What you should do:
Every entry below should be copied exactly, minus the pictures.

Exercise data:

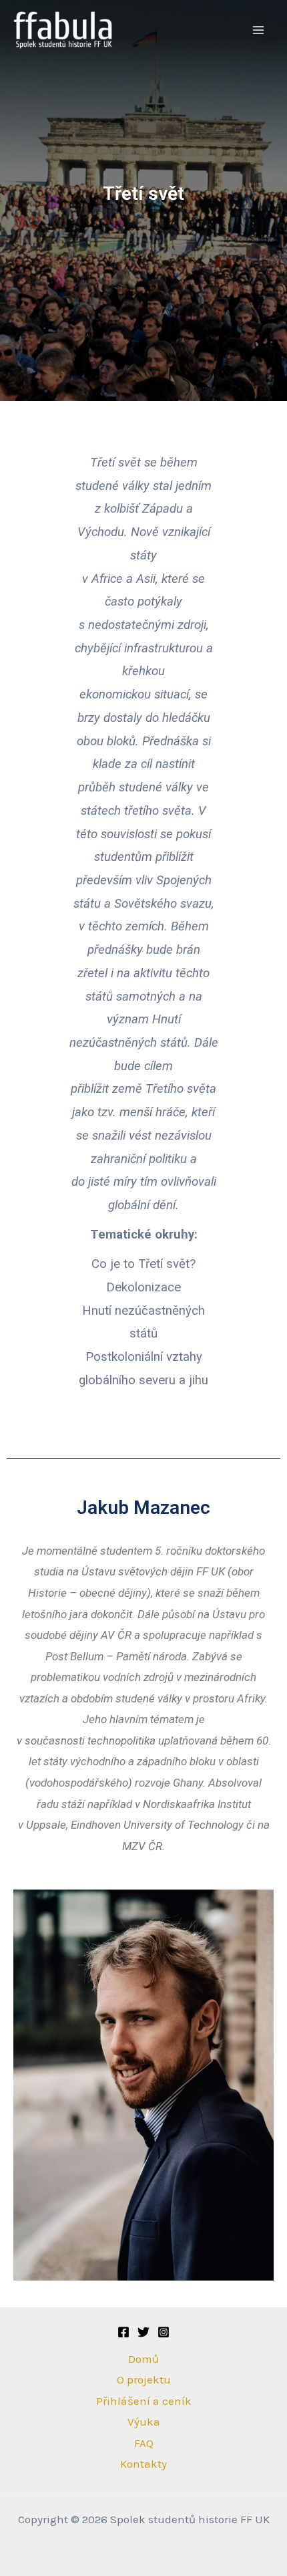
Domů (143, 2358)
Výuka (143, 2421)
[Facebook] (123, 2332)
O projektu (144, 2379)
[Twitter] (143, 2332)
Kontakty (143, 2463)
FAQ (144, 2443)
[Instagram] (164, 2332)
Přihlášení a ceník (144, 2401)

Result below:
Domů (143, 2358)
Výuka (143, 2421)
[Facebook] (123, 2332)
O projektu (144, 2379)
[Twitter] (143, 2332)
Kontakty (143, 2463)
FAQ (144, 2443)
[Instagram] (164, 2332)
Přihlášení a ceník (144, 2401)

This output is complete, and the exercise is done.